Ampere hour (Ah) is a unit of electric charge, = 3600 Coulombs (C). 

What you need to concentrate on firstly is the energy usage and amount of stored energy required. We use the units of Watt hours (Wh) or kWh to define the amount of energy. Energy is related to charge by the potential (voltage or V). So Wh = Ah * V.

Energy usage is sometimes called the efficiency of the vehicle. It is how much energy is used to move the EV for a specified distance. To normalize this, we typically use the units of Wh/mile. A typical EV may use from 200 to 400 Wh/mile. This energy usage figure depends on many things like the speed, wind direction, hills, stops and starts, driving habits, etc.

Let's jump to an example:

Say at 70 mph you determine you require 25 kW of power from the battery. If you drive for one hour at 70 mph using 25 kW of power you will have taken 25 kWh of energy from the battery and gone 70 miles.

That is 25 kWh for 70 miles or 25 kWh / 70 mi = 357 Wh/mi. That is your energy usage. 

Now you say you need 75 miles at that speed. So 357 Wh/mi * 75 miles = 26.8 kWh. You need 26.8 kWh from the battery to go 75 miles at 70 mph.

If you have a battery pack which will deliver the 25 kW of power at, say, 150 V, then you can calculate the charge needed. Take the energy and divide by the voltage. 26.8 kWh / 150 V = 178 Ah.

There you go. You need 178 Ah. That is for the conditions outlined above and is the exact amount of charge used from the battery. So you need a battery rated higher than this figure, maybe considerably higher to account for using less than 100% of the battery charge to prolong life and to accomplish your mission in adverse conditions (like a strong headwind or detours or such).

Hope that helps,

major


----------



## jeremyjs (Sep 22, 2010)

Think of it like a hose. AH is the volume and voltage is the pressure. Multiplying Ah x V equals the watt hours or the number of watts deliverable over an hours time. 200v and 100ah worth of batteries has the same energy potential as 100v and 200 Ah of batteries.

200v x 100ah = 20,000 watt hours or 20 Kw/h
100v x 200ah = 20,000 watt hours or 20 Kw/h


----------



## Jamie EV (Oct 3, 2012)

Asking which is more important, volts or amps is a lot like saying, "which is more important, the can of food or the can opener" Both are necessary if you want to eat.

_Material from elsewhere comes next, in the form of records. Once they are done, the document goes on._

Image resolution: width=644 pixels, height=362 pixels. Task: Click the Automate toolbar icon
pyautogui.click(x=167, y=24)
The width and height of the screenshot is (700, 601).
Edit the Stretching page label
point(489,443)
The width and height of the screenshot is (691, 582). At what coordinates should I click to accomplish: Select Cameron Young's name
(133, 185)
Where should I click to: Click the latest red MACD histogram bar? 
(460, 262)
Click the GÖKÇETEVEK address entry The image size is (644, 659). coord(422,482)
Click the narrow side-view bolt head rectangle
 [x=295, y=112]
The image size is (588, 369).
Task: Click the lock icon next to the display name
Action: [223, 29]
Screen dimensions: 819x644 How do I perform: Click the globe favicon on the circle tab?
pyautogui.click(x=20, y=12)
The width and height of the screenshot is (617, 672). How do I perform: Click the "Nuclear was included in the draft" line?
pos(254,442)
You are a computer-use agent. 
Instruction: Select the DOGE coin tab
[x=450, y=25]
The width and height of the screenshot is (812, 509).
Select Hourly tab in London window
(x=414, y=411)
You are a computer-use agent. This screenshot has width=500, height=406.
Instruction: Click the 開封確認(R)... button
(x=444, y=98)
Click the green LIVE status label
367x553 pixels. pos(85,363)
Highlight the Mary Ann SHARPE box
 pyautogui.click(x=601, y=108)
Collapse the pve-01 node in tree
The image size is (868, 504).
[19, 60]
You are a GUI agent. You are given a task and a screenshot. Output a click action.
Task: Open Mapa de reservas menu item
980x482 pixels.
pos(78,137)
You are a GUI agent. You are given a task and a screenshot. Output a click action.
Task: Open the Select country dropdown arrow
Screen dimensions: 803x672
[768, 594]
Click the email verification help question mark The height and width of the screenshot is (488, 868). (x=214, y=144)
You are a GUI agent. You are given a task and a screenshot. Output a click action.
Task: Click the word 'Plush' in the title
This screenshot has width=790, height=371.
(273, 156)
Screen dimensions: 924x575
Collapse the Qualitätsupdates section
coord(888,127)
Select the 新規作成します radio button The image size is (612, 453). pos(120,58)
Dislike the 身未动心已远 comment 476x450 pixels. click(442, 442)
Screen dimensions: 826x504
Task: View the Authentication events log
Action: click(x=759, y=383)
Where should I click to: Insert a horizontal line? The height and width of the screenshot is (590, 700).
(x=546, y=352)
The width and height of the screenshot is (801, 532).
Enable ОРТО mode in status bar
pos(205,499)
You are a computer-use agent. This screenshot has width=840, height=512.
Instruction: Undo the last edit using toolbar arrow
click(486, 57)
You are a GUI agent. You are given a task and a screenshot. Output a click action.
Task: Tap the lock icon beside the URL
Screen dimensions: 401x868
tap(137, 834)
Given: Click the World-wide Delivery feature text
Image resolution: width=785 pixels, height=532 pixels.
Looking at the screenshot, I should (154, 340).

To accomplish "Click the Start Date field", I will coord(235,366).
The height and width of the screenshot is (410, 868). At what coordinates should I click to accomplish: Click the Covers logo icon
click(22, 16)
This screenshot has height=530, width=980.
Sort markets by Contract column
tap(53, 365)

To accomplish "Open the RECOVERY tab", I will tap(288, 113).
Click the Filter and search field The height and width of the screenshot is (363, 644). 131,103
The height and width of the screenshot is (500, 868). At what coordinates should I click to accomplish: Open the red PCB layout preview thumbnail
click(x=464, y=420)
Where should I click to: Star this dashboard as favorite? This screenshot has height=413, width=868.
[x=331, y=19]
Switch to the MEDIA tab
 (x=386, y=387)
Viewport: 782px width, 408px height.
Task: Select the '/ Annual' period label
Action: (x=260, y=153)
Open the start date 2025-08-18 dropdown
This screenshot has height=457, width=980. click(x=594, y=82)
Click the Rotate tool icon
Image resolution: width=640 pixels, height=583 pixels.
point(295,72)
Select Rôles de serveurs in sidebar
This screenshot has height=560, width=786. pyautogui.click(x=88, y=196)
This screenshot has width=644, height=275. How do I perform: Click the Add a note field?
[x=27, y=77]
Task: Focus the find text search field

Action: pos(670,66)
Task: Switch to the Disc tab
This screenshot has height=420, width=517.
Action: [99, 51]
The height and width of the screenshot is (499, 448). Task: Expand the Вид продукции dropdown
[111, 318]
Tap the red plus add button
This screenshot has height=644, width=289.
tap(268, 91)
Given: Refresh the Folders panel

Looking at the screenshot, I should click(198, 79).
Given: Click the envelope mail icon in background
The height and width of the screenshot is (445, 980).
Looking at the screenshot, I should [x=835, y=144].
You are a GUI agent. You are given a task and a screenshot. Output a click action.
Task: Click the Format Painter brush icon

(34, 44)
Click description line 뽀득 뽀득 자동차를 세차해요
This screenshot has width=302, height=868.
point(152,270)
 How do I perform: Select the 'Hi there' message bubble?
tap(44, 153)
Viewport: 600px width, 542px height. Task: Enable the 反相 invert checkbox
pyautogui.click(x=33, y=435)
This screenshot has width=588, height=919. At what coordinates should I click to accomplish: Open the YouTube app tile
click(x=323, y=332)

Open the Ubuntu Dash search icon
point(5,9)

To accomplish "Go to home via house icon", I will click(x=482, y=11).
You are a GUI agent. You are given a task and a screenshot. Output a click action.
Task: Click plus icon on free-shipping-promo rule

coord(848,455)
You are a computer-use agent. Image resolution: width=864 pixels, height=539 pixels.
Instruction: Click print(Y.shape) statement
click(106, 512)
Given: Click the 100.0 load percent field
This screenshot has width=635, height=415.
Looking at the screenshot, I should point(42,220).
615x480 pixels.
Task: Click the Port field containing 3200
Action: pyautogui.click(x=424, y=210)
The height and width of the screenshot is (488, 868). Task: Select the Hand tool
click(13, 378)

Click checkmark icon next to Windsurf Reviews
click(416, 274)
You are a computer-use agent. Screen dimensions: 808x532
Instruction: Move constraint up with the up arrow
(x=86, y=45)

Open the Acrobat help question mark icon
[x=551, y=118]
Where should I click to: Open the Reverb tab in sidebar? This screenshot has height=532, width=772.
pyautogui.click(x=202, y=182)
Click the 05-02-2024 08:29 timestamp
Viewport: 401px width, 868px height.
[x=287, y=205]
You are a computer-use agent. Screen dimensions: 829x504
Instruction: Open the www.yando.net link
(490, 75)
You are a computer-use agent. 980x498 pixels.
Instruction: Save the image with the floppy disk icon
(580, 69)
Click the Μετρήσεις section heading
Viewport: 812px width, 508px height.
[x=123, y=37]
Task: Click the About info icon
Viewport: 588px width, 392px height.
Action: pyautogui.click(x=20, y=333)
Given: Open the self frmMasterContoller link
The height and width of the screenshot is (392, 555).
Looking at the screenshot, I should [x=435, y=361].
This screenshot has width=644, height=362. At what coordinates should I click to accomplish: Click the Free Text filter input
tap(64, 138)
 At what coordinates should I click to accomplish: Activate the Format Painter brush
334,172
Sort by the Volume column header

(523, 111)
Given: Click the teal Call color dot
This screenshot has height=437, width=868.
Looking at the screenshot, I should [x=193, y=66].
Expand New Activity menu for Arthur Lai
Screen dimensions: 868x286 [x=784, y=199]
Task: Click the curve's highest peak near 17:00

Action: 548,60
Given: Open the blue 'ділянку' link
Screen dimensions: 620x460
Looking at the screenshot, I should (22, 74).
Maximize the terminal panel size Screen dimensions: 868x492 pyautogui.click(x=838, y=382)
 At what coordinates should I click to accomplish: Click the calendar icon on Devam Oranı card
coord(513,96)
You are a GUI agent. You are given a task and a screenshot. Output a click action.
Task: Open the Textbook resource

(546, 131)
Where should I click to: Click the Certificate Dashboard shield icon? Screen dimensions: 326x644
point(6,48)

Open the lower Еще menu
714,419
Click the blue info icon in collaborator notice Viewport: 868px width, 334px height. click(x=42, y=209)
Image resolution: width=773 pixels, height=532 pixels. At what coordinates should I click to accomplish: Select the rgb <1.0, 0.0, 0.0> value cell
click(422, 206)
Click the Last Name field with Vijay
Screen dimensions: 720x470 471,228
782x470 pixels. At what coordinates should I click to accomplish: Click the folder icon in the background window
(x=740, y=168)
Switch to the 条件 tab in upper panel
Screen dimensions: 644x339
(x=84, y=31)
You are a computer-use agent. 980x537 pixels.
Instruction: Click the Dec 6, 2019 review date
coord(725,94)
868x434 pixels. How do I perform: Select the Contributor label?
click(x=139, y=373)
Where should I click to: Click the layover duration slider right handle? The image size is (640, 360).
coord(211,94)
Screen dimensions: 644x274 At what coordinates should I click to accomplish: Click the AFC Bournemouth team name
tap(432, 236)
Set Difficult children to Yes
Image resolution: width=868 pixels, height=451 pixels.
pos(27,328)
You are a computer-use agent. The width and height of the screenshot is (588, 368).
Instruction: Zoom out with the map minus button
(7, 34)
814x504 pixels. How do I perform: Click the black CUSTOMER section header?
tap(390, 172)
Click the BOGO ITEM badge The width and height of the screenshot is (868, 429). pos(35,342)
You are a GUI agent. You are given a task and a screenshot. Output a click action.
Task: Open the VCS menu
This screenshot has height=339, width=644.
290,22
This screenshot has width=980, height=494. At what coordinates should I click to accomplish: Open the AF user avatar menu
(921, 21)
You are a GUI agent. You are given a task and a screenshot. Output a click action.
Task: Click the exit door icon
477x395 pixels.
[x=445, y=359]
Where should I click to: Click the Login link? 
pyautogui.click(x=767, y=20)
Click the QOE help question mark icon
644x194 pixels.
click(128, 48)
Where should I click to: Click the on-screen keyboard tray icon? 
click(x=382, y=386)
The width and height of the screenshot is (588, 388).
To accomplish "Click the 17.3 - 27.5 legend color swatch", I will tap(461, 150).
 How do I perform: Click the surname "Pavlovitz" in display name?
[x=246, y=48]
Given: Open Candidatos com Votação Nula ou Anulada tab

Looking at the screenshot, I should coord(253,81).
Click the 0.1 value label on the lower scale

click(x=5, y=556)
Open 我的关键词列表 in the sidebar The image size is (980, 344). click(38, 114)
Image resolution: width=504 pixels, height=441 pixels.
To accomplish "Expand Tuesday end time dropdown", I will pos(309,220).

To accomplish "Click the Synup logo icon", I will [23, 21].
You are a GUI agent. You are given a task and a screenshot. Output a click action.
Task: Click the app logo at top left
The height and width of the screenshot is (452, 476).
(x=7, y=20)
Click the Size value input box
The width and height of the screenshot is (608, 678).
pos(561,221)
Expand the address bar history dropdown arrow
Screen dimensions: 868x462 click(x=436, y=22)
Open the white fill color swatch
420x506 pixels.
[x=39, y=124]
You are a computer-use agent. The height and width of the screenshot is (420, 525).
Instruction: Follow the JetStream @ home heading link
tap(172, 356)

VOlts times amps equals watts (power). You want more total available power in your pack....but this power is available at different rates based on the voltage of your motor and the ability of your controller to deliver it to the car. 

Higher voltage means less amperage is needed to accomplish movement with the same amount of power. If you have a motor at high voltage, you use less amps....but to move a distance at a certain speed, it's all academic because the power required is the same. 

SO the question is, what voltage are you running at, what speed are you travelling at, what is the weight of the car (sans and with batteries) and how many amps and volts can your controller deliver. 

THe answer is a function of all of these.


----------



## EVEngineeer (Apr 11, 2012)

Thank you for your responses. To give everyone a better idea of what I need, I need to get 70mph+ and 75+ miles range at the 70mph. I'm on flat land, not that much wind here in Florida, just lots of sun. I would use a warp 9 motor and either a solution 1 or jr.


----------



## Jamie EV (Oct 3, 2012)

Duncan said:


> Hi Winzeracer,
> 
> That particular horse fled the stable long before I was born
> - in English speaking countries - in Europe somebody calling themselves an "*Ingénieur*" had better be able to back it up
> ...


The guy is not applying for a job. He's not listing it on his curriculum vitae, for God's sake! 

There are many bona fide doctors and engineers guilty of malpractice too. A bona fide doctor killed my father because although accredited, he sucked.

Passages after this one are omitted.